- **Exercise**
Write out the line that holds "Instruction: Click the" together with every line that follows it to the end of the material below, exactly. Omit the pictures.

- **Data provided**
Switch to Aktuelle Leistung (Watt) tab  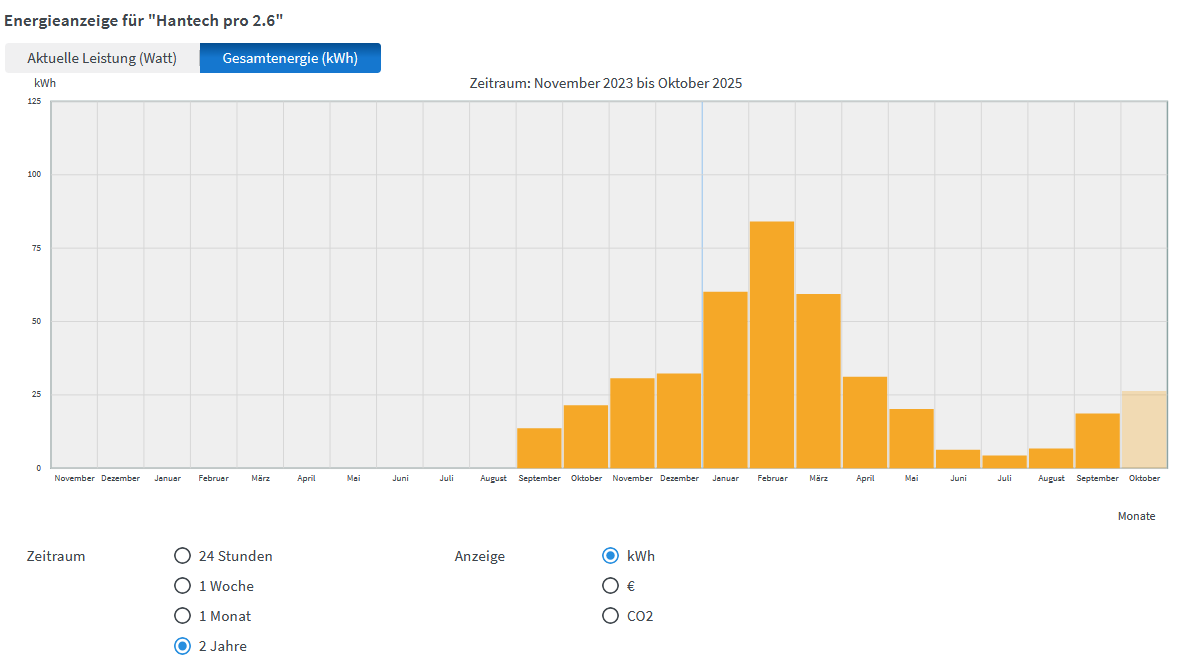[x=102, y=58]
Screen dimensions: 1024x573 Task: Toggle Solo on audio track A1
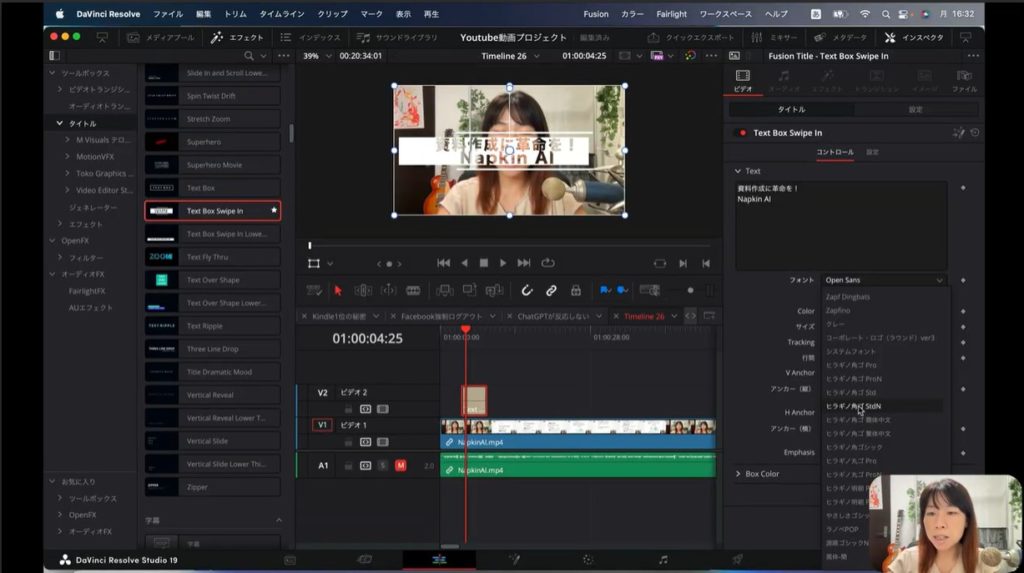383,465
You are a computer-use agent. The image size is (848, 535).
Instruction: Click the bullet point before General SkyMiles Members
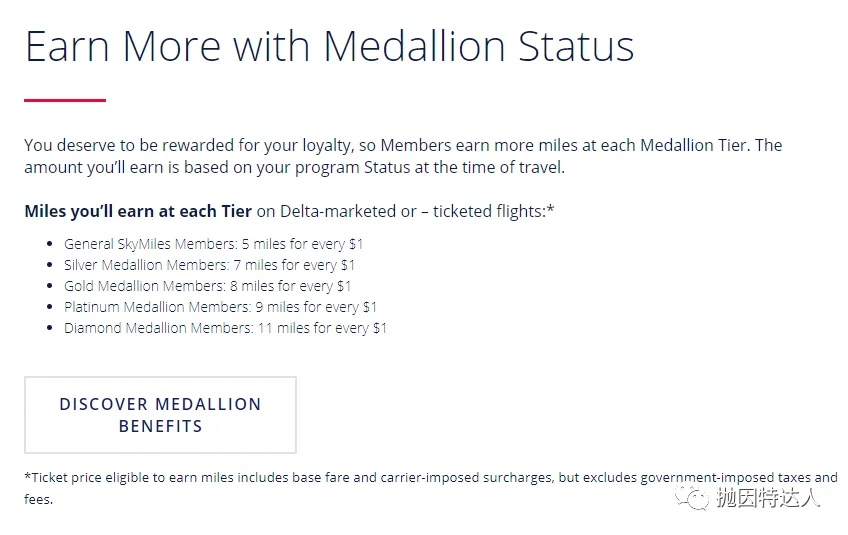(x=50, y=245)
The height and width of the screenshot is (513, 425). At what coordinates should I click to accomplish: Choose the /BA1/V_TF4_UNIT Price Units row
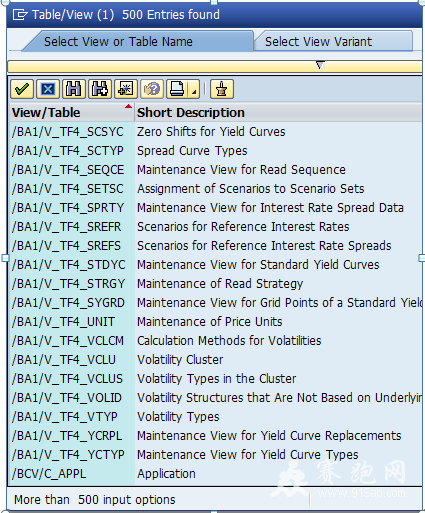point(216,322)

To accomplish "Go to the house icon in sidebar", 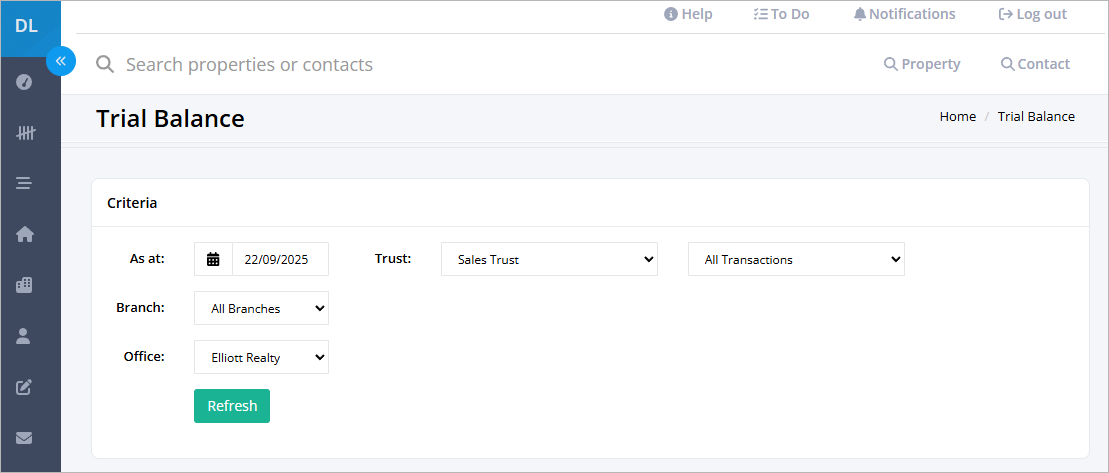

- **Exercise answer**
Instruction: Click the bullet point before General SkyMiles Members
(x=50, y=245)
The height and width of the screenshot is (513, 425). At what coordinates should I click to accomplish: Choose the /BA1/V_TF4_UNIT Price Units row
point(216,322)

To accomplish "Go to the house icon in sidebar", 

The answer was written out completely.